--- SOURCE MATERIAL Enclosed Below ---

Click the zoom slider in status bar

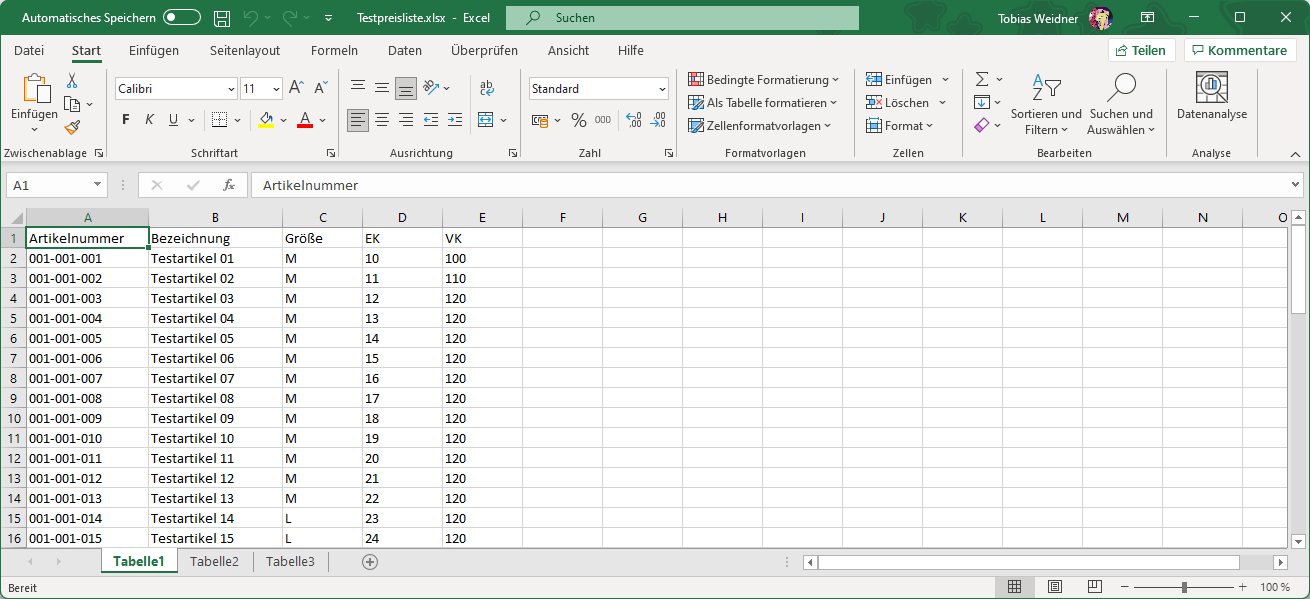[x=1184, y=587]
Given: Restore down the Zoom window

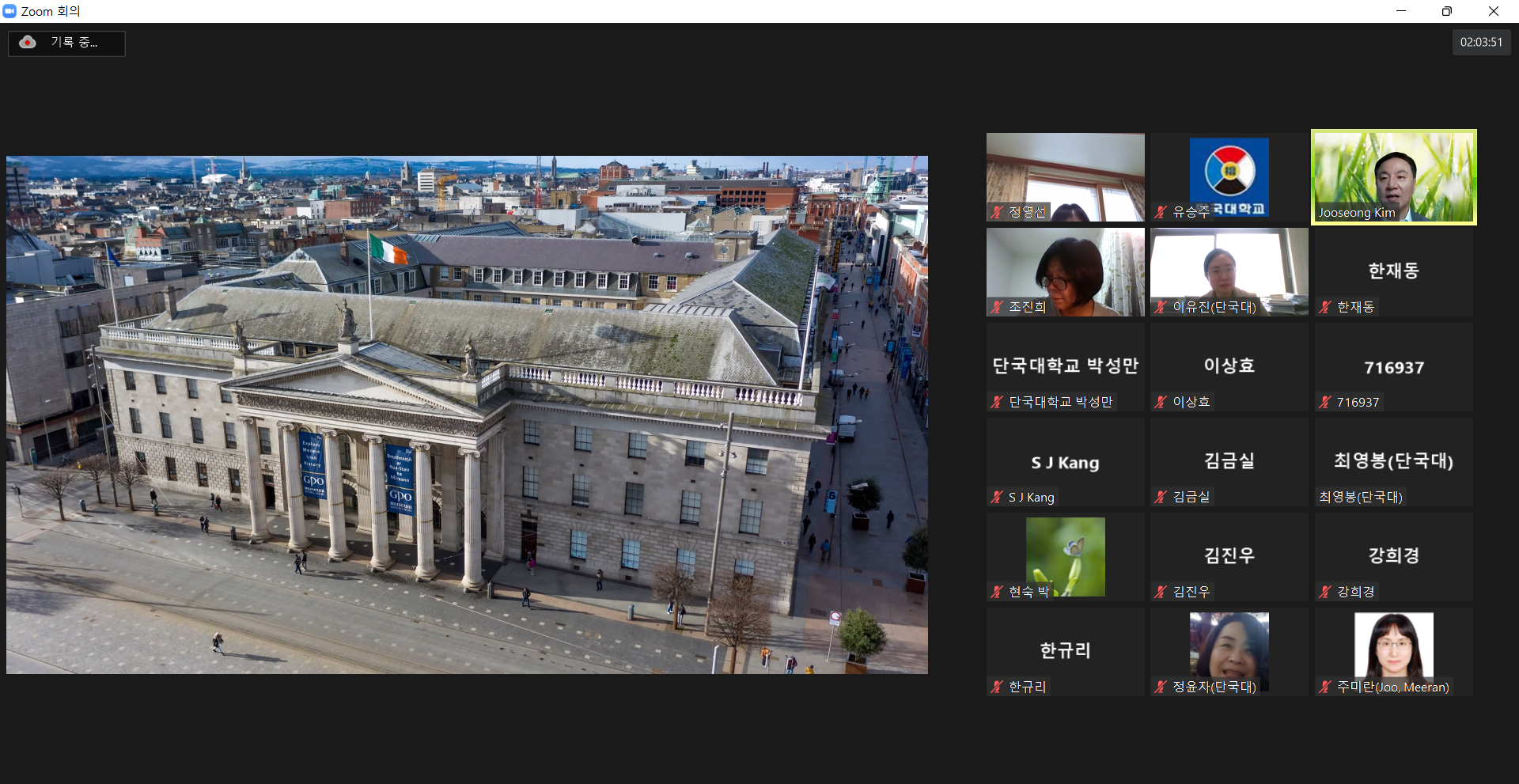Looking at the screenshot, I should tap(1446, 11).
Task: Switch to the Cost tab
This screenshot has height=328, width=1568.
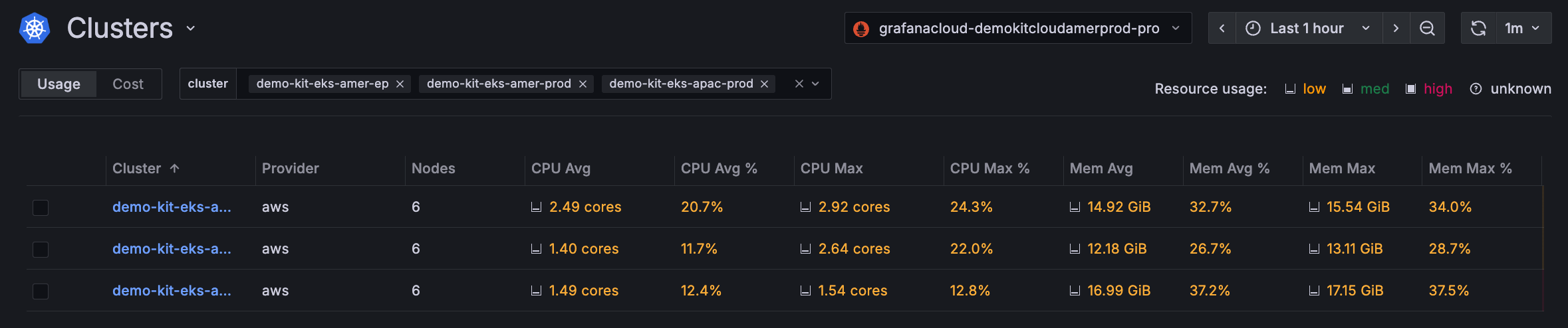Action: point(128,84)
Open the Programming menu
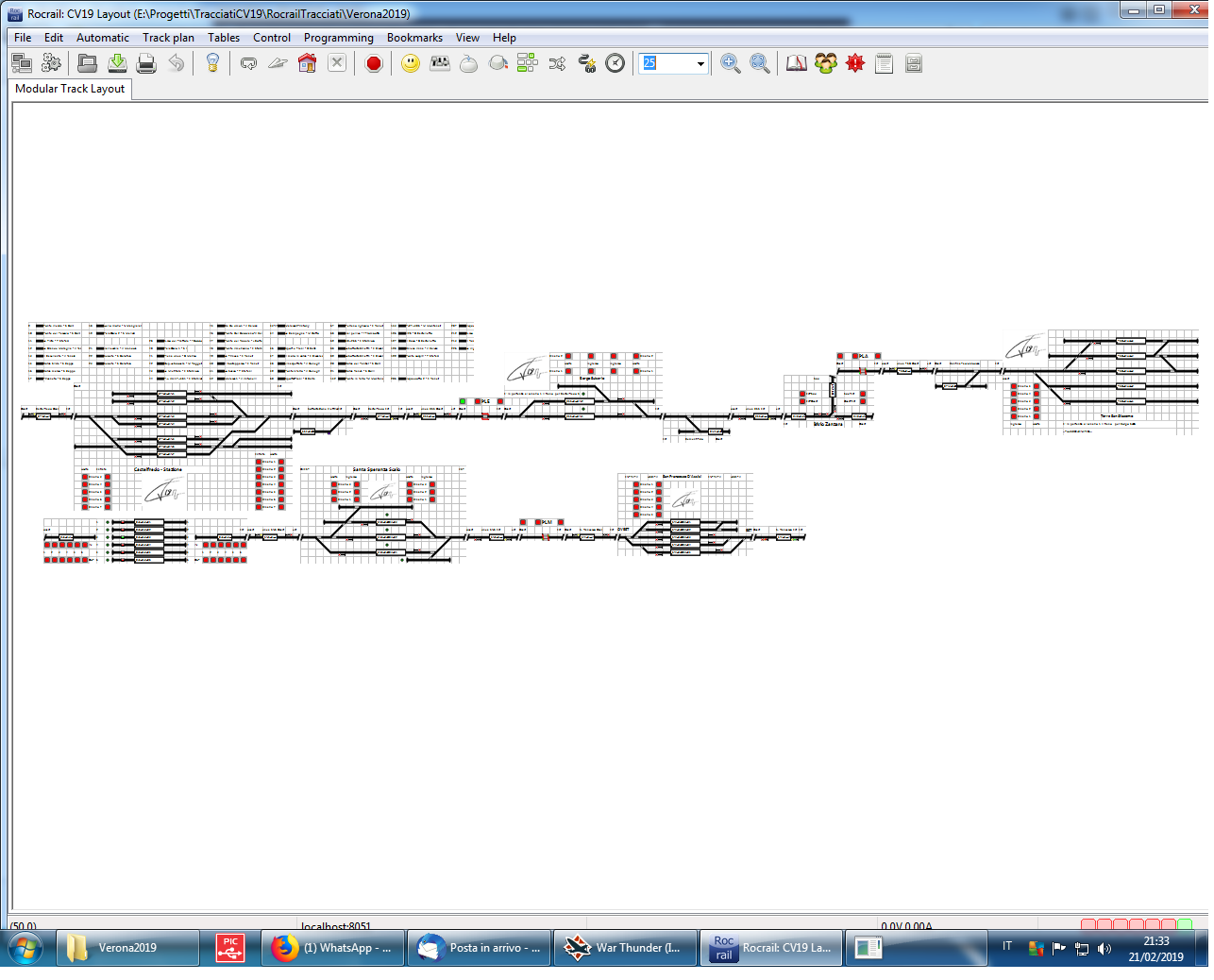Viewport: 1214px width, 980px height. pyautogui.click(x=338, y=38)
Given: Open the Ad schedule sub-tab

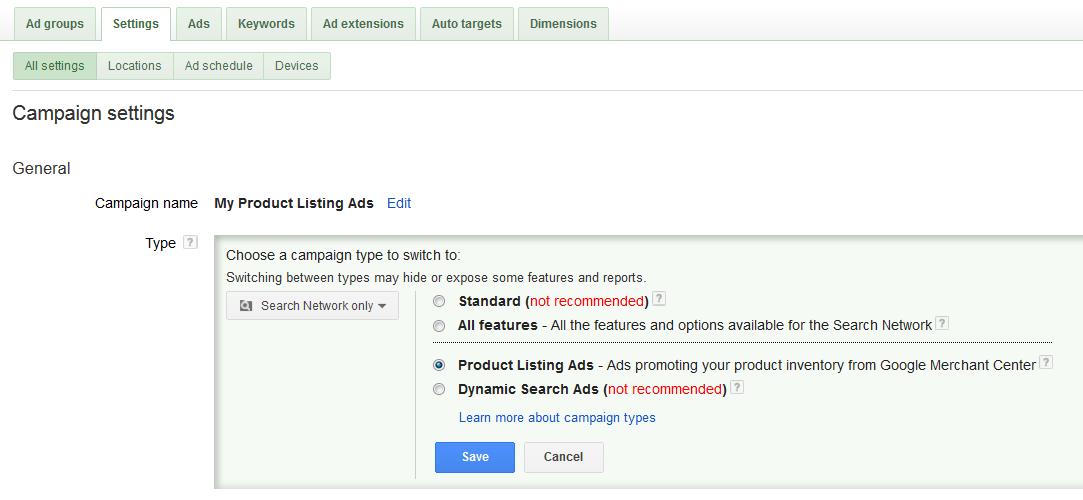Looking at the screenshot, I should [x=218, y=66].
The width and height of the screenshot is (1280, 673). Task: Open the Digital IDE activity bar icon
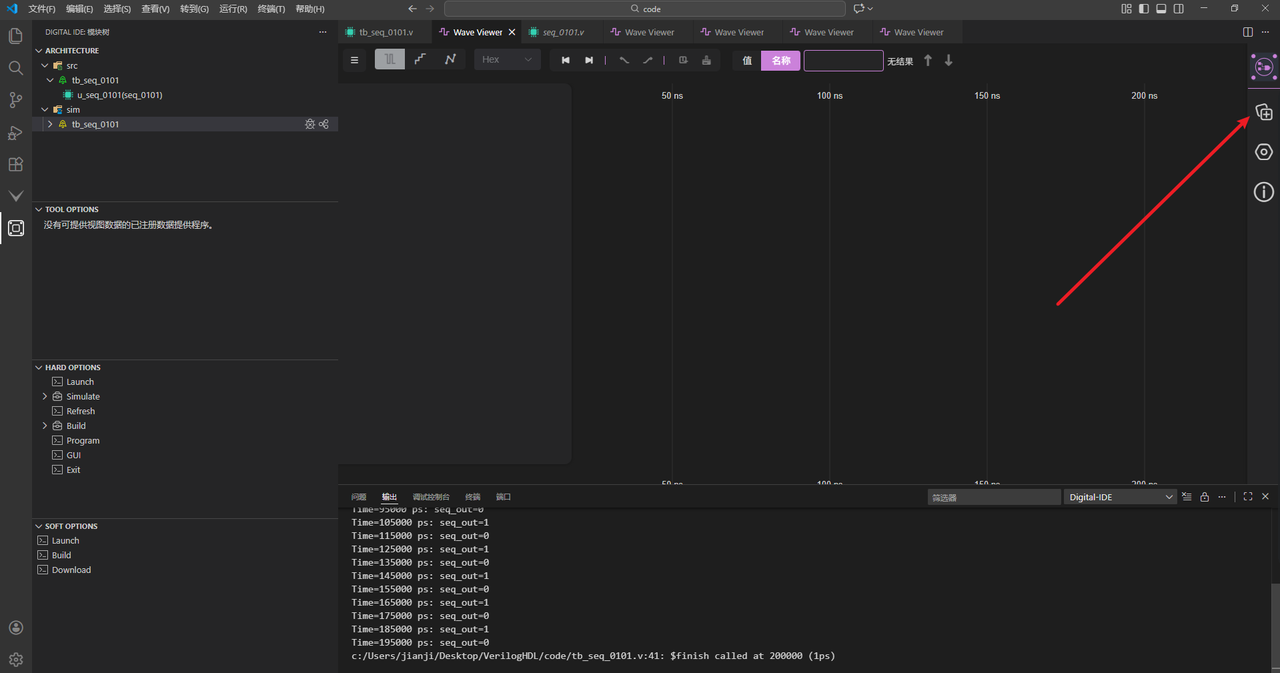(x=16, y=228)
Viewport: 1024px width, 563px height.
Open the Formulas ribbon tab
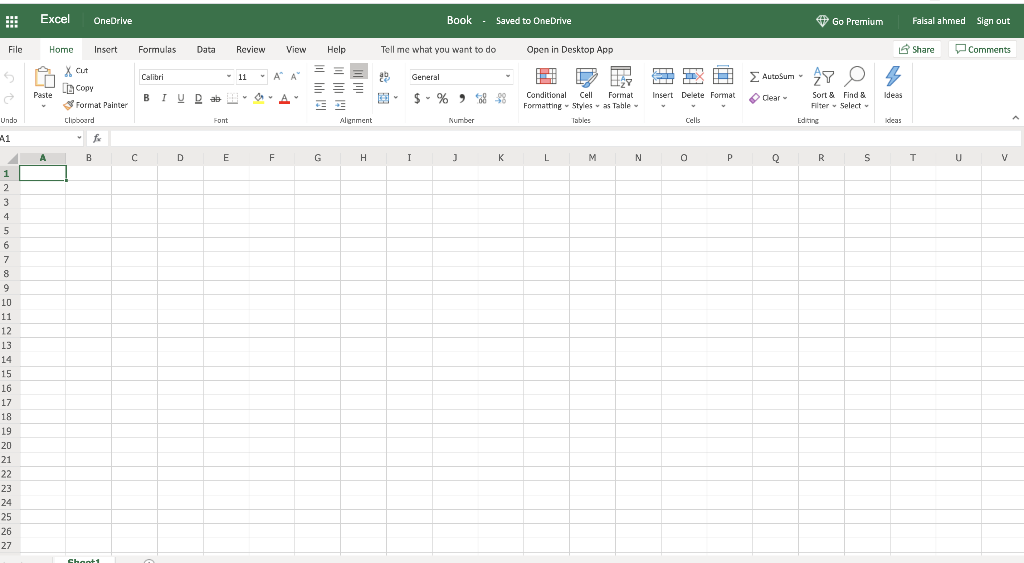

--- End of Enclosed SOURCE MATERIAL ---

*WORK INSTRUCTION:*
Each line above is to be transcribed exactly, though its pictures are not.

*OUTPUT BELOW:*
Click the zoom slider in status bar

[x=1184, y=587]
Given: Restore down the Zoom window

Looking at the screenshot, I should tap(1446, 11).
Task: Switch to the Cost tab
This screenshot has height=328, width=1568.
Action: point(128,84)
Open the Programming menu
Viewport: 1214px width, 980px height. pyautogui.click(x=338, y=38)
Given: Open the Ad schedule sub-tab

Looking at the screenshot, I should [x=218, y=66].
The width and height of the screenshot is (1280, 673). Task: Open the Digital IDE activity bar icon
(x=16, y=228)
Viewport: 1024px width, 563px height.
Open the Formulas ribbon tab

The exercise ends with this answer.